Endogenous Pathogenic dsRNA Pathways
With the rise of obesity, the prevalence of metabolic diseases such as insulin resistance and type 2 diabetes (T2D) has increased to pandemic proportions. During the pathogenesis of obesity, a broad array of inflammatory and stress responses are frequently evoked in insulin-targeted metabolic tissues such as liver and adipose tissue, leading to chronic, low grade, and local inflammation. This atypical state plays a central role in the disruption of systemic metabolic homeostasis. However, the molecular basis for the induction of metabolically-driven anomalous inflammatory and stress responses and their associated pathophysiological responses remains elusive. Modulation of pathways that initiate the inflammation and cause dysregulated metabolic homeostasis has become a key therapeutic possibility.
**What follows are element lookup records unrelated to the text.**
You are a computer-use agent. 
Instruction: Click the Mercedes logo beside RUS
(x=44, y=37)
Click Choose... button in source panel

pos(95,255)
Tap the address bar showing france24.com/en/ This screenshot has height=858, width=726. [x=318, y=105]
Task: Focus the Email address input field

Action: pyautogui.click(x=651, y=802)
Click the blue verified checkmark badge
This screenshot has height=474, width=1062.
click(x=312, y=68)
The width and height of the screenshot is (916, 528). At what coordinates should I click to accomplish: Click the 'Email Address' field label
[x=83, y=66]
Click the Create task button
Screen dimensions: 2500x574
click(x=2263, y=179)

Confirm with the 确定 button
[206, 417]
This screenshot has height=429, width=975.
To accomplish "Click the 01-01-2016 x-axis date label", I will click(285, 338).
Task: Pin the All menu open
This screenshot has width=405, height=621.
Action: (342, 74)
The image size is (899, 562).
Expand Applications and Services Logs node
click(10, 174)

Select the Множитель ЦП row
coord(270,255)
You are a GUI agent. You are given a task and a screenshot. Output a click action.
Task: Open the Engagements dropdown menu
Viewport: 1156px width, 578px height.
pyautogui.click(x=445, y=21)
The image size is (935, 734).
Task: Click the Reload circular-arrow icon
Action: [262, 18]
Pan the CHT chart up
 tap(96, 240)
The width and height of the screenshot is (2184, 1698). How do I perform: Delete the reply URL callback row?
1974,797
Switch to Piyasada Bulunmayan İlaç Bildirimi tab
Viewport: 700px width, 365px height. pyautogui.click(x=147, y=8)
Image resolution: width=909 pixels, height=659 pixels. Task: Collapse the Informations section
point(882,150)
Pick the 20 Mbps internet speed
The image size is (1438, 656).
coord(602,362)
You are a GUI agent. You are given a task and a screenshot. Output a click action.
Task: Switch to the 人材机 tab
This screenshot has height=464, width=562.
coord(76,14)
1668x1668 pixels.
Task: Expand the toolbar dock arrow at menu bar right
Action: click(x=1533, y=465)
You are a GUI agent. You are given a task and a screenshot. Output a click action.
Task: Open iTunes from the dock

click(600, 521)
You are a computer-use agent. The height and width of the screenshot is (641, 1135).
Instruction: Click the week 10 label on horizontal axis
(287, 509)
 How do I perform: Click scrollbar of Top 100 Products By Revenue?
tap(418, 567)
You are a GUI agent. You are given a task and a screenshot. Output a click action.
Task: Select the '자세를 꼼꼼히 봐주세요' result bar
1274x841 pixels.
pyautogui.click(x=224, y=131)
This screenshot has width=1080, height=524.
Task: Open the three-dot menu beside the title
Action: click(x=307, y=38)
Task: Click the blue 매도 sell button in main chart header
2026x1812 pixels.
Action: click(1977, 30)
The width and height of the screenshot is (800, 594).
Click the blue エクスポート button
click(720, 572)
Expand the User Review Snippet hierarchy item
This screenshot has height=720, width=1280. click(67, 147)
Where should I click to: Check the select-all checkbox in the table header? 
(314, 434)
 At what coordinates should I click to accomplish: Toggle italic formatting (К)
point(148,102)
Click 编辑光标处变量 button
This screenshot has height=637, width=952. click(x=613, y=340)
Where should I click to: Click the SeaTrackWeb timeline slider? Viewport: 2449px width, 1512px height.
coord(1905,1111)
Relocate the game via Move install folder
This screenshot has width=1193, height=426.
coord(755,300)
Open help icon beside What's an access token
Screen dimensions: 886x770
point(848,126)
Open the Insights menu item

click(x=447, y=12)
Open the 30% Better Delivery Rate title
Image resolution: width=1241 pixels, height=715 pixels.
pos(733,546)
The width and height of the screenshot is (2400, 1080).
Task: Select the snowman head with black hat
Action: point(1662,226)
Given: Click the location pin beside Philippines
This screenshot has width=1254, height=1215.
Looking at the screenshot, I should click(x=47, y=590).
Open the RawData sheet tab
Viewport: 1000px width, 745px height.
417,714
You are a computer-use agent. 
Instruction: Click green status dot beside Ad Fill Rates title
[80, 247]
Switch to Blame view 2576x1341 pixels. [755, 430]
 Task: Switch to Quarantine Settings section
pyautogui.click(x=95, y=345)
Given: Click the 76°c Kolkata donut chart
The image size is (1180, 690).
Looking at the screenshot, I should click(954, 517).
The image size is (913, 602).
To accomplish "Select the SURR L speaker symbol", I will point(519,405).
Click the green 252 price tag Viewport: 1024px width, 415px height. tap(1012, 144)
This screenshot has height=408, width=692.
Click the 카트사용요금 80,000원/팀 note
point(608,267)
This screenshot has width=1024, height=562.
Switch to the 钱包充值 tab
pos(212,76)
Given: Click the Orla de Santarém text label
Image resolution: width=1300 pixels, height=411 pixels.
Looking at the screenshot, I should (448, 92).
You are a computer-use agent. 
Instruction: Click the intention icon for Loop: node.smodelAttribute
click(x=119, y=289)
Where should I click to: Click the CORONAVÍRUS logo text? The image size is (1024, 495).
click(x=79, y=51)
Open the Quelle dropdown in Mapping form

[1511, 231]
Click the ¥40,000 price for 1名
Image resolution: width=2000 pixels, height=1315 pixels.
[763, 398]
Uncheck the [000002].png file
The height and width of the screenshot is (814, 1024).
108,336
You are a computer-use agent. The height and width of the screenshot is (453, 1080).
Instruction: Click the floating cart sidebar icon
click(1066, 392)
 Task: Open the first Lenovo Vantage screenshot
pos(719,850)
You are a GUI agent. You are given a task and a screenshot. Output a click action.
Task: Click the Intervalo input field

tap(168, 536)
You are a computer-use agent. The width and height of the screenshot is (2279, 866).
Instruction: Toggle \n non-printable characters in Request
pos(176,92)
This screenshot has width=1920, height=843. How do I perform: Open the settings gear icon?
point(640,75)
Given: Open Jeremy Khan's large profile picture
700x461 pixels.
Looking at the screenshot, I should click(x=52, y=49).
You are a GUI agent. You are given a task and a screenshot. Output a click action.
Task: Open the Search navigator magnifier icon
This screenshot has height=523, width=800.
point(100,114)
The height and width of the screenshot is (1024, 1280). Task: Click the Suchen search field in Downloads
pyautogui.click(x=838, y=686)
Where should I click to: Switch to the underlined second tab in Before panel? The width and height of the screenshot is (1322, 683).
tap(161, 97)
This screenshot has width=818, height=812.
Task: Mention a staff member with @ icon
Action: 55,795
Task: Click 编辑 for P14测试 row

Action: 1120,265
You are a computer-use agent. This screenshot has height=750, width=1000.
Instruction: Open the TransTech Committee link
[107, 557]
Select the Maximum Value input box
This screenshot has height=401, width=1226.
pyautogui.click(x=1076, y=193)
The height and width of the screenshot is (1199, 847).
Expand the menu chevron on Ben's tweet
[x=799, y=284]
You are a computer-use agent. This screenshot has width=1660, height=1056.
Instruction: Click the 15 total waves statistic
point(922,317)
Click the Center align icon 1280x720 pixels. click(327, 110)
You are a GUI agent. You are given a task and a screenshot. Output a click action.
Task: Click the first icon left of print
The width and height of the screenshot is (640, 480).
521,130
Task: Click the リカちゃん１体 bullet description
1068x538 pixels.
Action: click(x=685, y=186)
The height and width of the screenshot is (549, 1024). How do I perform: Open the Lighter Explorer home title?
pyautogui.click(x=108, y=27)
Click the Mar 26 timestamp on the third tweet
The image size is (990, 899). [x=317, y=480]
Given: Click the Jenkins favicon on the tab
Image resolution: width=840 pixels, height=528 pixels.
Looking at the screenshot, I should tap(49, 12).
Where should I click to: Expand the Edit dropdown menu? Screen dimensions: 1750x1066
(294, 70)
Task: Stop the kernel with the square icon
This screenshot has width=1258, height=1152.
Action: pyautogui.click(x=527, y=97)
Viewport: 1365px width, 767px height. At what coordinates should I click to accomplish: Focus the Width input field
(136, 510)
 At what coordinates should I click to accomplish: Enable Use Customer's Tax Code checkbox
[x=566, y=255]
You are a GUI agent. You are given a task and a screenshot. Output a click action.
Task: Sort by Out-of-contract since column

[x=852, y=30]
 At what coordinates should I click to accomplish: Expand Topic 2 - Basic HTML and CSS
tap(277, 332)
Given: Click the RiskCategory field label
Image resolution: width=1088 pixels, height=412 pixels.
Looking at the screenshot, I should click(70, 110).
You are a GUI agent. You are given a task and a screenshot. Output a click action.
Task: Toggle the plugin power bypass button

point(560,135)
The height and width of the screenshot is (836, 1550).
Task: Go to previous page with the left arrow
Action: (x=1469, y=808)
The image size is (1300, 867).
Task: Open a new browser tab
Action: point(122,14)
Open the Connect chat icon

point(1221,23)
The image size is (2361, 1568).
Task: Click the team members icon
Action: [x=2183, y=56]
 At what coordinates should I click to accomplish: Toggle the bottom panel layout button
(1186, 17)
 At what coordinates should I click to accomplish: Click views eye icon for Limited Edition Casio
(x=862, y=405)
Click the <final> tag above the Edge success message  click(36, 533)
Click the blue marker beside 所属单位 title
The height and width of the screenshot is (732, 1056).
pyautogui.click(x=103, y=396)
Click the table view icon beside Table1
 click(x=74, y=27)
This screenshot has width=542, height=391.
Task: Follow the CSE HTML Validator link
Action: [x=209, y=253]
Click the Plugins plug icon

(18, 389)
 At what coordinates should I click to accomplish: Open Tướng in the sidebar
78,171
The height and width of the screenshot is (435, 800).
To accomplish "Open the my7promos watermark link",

We have hypothesized that changes in RNA networks are provoked in an obese condition and these changes are recognized by inflammatory RNA-binding proteins, leading to the anomalous inflammatory and stress responses. This hypothesis is based on our previous findings. Namely, double-stranded RNA (dsRNA)-dependent kinase (PKR), a pro-inflammatory stress kinase, is activated in metabolically-driven stress conditions, such as obesity and palmitate exposure, and this activation requires PKR’s dsRNA-binding activity. These findings indicate that endogenous dsRNAs are sensed by PKR and activate it in the stress conditions. Recently, we have further demonstrated that trans-activation response-RNA binding protein (TRBP), which is also a dsRNA-binding protein, is an upstream molecule of the dsRNA-PKR activated complex and is required for PKR activation in the stress conditions. In obese mouse liver, inactivation of TRBP results in reversal of hepatic inflammatory responses including activation of PKR and c-Jun N-terminal kinase (JNK), accompanied by improved hepatic steatosis and systemic glucose intolerance. These findings led us to hypothesize that TRBP could be the signaling node that senses metabolic stress levels through the recognition of altered dsRNA networks, and link to PKR-mediated inflammatory signaling pathway.